* Records for processing
----------

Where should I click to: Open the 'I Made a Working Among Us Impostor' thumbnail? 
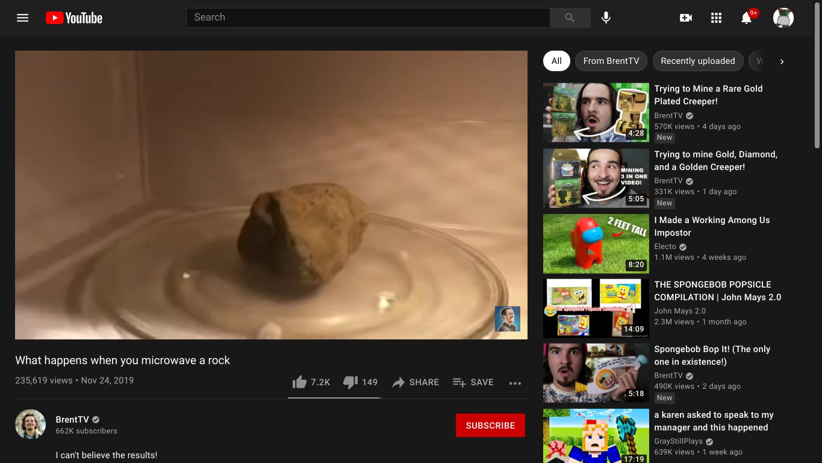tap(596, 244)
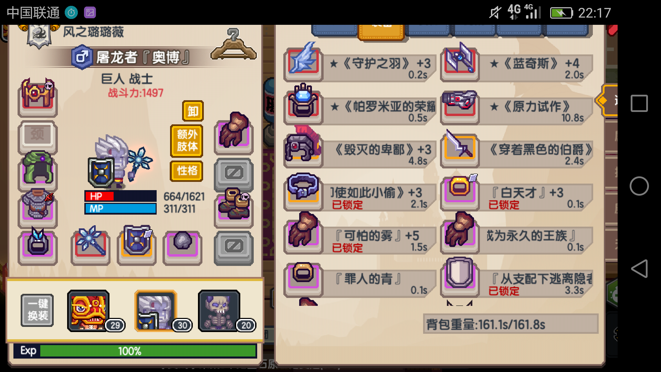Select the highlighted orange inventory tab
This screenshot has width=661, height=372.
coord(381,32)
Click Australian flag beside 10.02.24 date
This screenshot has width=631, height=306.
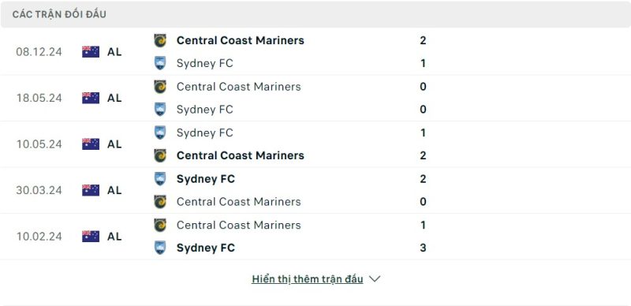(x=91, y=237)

----------

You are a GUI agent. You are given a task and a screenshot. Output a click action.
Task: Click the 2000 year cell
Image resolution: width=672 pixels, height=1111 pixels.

----------

* Your task
Give again, word for word, every line of the listing above from the one with "Task: Click the 2000 year cell" to the one with "Image resolution: width=672", both inclusive, and nothing beyond them.

* Output of the exercise
Task: Click the 2000 year cell
Image resolution: width=672 pixels, height=1111 pixels.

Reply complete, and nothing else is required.